Anne Simmons
Foster motor mechanic Matthew Sherry is United Australia Party’s candidate for Monash in the federal election and is pitching to improve decentralisation and create jobs locally at a new power plant.
Amid “sky-rocketing” costs of living he joined the former Palmer United Party in 2013 and is a second-time campaigner, dressed in yellow, for the revived and renamed party formed by Queensland businessman Clive Palmer.
“The quality of living is appalling,” Mr Sherry, a father of three, said.
“I can remember growing up as a kid and dad would be home for tea and we’d have weekends, we’d have school holidays.
“We now have both parents work and the kids aren’t getting that family life because the cost of living is so high.”

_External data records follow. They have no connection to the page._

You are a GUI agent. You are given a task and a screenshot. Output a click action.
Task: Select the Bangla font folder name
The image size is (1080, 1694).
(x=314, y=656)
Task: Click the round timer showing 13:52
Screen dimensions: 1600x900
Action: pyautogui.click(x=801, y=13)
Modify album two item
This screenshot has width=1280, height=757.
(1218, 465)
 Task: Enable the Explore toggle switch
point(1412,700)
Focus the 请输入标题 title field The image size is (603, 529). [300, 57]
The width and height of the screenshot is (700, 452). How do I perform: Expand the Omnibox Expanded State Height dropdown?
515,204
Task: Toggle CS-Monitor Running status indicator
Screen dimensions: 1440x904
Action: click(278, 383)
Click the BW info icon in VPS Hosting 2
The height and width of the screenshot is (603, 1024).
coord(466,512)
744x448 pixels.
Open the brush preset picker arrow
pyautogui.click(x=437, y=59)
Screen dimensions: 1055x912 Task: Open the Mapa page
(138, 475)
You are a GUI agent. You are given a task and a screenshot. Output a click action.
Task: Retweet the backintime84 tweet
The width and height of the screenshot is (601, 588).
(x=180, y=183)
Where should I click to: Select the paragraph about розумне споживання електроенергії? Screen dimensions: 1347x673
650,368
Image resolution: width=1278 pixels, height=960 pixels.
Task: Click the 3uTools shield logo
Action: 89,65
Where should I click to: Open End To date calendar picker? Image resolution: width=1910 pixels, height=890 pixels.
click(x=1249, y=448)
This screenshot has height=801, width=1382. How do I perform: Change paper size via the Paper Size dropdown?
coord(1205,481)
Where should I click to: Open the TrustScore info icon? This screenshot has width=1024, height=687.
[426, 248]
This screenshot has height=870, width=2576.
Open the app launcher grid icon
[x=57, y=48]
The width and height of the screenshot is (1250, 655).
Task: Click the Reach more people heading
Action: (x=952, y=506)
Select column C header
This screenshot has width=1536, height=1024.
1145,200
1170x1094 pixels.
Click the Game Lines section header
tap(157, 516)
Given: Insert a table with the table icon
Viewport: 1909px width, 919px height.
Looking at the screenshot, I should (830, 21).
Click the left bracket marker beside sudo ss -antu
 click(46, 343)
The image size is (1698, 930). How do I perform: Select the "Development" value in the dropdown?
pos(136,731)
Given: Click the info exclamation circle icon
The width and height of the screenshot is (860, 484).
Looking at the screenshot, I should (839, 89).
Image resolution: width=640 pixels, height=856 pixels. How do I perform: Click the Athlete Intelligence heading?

Decentralisation is a major feature of the party’s agenda which is proposing a system to tax businesses in the city more than those in the country.
“United Australia Party wants to implement zonal taxation,” he said.
“That will alleviate the pressures on Melbourne because more businesses will come out.
“If we can create more jobs out here, less people are unemployed … Those people are working and they’re paying taxes. Not just that, they’re going down to the little shop down the road.”
The party has a strong stance on Australia processing its own minerals and Mr Sherry said instead of shipping the raw product overseas, it could be sent “downstream”.
“We could dig up the iron ore in Western Australia for example and ship it to Victoria, to the Latrobe Valley for example, and create a processing plant here,” Mr Sherry said.
Likewise, he believes Australia “needs to seriously look at” building new nuclear power stations to use its own uranium.
“We could look at a nuclear power station in the area or a gas-fired power station,” he said.
“Because all of our infrastructure for electricity comes here, this is the perfect and ideal spot to build a new power station.”
A new coal-fired power station in the Latrobe Valley would have to be “world-class” with next to zero emissions, he said.
“We can’t go half-baked on the project and just build a power station,” he said.
“As far as power stations go, the decision needs to be made today or very soon.”
Stopping the spread of Melbourne into Gippsland fertile farming land is another priority for Mr Sherry who has lived in Foster about eight years.
In his working life, “sneaking” politics into conversation was a way to gauge what the general public is thinking, he said.